The biggest share of the pipeline 43 schemes will be developed in Istanbul and the capital, Ankara, but regional markets are growing in importance another 18 schemes are due for completion in cities such as Bursa, Izmir and Antalya.
Against this backdrop of development, the retail investment market in continental Europe remains buoyant (see graph 3). Jones Lang LaSalle recorded a total volume of €10.6bn (£7.2bn) in the first half of 2007, on a par with the €11.1bn (£7.5 bn) for the same period last year. Germany remains the prime area for activity: €4.3bn (£2.9bn) was spent there in the first half of this year.
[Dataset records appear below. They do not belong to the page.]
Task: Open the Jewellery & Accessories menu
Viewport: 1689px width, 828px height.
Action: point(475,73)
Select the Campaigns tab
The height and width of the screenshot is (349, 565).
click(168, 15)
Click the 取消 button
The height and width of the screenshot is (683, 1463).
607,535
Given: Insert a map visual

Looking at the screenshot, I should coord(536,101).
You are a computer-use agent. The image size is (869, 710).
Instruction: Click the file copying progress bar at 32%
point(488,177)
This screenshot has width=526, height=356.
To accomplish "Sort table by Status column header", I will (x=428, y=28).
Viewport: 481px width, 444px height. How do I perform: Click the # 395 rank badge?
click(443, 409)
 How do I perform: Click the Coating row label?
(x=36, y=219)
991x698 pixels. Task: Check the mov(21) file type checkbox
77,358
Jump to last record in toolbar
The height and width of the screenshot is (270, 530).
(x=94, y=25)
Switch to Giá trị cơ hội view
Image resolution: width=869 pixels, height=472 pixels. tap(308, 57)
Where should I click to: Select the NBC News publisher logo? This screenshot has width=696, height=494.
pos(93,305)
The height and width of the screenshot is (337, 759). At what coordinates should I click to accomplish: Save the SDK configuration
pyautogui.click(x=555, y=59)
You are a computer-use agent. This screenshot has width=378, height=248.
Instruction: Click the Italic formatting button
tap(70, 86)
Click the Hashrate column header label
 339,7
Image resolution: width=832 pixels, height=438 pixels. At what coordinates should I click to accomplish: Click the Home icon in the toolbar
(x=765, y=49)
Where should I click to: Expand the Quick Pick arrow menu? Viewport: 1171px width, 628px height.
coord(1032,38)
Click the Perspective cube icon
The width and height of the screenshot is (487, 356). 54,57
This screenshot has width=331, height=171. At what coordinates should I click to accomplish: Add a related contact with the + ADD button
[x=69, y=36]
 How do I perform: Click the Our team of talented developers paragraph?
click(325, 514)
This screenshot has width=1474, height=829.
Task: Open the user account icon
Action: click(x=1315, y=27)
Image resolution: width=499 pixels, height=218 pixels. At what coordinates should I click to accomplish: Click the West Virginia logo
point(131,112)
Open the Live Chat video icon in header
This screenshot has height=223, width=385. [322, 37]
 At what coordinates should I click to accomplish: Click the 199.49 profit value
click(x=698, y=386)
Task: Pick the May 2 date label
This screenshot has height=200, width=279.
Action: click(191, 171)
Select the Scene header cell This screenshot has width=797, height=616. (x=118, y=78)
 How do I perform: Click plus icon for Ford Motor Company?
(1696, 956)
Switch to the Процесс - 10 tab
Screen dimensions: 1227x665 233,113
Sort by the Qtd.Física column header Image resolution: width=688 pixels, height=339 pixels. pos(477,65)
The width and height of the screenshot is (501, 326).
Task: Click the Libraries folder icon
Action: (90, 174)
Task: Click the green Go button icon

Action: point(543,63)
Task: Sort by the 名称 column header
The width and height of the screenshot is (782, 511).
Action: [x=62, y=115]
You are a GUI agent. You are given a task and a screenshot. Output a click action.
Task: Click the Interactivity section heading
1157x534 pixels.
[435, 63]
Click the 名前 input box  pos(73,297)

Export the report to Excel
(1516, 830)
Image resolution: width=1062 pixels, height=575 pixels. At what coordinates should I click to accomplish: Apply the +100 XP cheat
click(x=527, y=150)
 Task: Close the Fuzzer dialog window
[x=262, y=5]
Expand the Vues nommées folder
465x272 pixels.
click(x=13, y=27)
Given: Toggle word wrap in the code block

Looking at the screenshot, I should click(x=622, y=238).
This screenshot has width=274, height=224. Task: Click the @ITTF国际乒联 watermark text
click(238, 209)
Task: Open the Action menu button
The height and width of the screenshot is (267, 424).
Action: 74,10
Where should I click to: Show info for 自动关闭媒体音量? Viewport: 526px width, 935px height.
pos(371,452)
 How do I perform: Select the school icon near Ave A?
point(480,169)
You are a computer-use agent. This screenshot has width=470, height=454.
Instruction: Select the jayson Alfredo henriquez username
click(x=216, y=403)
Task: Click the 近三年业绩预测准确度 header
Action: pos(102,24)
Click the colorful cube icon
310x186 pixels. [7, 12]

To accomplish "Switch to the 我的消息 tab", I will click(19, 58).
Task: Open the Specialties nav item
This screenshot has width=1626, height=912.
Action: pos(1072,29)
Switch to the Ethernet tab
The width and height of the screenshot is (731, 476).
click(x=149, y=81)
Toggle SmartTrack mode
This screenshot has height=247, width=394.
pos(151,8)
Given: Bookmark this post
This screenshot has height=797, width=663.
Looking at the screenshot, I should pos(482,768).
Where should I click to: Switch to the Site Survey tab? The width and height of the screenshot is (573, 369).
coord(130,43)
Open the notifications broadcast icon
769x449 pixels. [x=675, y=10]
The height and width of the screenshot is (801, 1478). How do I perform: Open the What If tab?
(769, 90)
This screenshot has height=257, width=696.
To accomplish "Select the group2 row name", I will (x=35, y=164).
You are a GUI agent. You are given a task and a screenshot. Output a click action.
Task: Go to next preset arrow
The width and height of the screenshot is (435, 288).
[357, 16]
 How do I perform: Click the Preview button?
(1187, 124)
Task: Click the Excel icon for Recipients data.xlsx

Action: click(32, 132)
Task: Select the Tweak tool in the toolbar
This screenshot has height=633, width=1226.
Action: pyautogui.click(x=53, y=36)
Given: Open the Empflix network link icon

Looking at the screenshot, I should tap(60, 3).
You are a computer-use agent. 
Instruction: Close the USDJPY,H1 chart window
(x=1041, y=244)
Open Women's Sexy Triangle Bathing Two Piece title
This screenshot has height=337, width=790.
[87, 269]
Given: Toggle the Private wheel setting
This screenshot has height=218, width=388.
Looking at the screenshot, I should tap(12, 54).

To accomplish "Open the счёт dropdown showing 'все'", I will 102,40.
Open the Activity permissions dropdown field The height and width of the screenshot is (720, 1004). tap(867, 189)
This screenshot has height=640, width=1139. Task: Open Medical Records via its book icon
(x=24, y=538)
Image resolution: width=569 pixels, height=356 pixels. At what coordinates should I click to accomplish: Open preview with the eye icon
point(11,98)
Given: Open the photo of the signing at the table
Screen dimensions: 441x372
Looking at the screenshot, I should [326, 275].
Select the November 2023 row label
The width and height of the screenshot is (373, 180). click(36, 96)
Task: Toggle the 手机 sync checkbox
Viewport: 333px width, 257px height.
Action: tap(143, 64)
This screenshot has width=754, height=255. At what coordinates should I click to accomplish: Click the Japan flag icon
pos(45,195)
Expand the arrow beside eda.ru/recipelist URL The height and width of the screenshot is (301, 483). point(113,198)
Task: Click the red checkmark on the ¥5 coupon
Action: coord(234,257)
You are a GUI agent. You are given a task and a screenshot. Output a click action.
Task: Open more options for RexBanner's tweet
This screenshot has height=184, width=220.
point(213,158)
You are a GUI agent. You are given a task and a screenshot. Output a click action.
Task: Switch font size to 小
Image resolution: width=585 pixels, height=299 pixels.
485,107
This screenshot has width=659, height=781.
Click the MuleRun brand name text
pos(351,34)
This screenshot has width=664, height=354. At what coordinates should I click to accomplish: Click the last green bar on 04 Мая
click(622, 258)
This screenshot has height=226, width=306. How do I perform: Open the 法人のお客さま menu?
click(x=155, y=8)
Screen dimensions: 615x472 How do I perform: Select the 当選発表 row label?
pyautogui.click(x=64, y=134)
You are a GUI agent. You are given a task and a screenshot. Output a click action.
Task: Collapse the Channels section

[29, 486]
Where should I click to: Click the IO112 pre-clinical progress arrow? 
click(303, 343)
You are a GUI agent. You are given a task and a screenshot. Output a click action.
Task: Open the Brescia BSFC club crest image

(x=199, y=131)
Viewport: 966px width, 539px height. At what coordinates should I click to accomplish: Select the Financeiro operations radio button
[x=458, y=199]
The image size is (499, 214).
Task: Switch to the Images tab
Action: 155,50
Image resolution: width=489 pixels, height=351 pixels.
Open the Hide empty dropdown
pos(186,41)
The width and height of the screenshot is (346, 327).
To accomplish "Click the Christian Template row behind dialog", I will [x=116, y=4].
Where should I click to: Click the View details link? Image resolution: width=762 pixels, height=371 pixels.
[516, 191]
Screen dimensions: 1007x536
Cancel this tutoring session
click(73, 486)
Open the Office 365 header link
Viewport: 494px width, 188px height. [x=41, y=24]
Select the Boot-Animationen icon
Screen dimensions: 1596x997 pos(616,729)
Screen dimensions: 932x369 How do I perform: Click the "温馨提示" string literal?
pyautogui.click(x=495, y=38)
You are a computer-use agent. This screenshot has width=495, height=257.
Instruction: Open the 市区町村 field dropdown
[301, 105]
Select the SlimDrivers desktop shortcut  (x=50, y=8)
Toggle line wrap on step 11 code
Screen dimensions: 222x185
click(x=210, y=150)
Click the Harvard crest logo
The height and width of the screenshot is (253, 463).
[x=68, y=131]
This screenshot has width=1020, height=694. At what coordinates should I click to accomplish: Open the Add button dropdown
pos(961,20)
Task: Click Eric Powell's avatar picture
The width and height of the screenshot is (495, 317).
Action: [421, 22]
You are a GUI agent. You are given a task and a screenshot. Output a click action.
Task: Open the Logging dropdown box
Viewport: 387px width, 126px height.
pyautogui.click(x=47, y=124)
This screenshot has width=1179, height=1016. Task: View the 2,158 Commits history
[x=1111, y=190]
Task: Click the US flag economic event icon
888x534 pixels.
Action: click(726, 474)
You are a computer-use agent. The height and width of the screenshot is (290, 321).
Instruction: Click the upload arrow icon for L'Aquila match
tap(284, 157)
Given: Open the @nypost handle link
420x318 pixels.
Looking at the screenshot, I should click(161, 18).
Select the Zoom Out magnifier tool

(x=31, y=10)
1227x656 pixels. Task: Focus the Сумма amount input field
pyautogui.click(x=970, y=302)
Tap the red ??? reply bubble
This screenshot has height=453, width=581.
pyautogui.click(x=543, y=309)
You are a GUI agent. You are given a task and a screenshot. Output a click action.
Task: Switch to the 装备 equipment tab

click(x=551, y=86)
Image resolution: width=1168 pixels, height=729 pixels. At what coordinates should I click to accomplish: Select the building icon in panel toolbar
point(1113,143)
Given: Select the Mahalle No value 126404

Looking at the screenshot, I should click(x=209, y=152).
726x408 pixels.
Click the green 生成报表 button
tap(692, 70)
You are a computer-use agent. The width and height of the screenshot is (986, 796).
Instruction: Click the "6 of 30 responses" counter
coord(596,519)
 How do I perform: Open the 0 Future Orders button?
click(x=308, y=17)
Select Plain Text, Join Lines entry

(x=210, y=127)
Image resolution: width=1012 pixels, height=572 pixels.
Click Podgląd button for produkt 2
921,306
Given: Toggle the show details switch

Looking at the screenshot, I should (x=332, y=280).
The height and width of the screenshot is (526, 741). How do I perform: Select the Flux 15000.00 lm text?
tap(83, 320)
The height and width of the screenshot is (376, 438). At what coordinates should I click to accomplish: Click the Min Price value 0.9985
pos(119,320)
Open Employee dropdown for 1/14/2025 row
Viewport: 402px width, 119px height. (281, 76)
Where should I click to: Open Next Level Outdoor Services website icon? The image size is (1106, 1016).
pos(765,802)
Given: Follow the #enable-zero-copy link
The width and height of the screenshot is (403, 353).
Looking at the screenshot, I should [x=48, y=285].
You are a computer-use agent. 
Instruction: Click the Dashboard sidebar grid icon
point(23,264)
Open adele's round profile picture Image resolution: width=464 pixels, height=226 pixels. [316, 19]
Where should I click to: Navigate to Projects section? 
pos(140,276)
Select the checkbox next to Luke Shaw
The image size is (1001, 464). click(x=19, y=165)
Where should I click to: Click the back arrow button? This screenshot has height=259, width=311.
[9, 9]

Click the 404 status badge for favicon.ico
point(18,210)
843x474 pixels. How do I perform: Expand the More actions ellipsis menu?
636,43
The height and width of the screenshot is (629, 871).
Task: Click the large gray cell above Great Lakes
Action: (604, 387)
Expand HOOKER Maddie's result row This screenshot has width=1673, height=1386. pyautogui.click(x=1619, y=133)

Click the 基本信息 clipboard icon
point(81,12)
Despite this dominance, the market remains pan-European: transactions are taking place in more than 20 countries. Sweden, France, Spain, and Russia were the next most active markets after Germany.
Shopping centres are still the prime target for investors 50% of volume in the first half but retail warehousing continues to grow in importance, and solus units represented 30% of transaction volumes in the first half of 2007, compared with 19% in 2006.
Although transactions can take longer to complete, there is strong competition for prime assets and assets with opportunities to add value. In addition, we have noted more stock coming to market. Total transaction volumes for 2007 are expected to be similar to the record levels achieved in 2006.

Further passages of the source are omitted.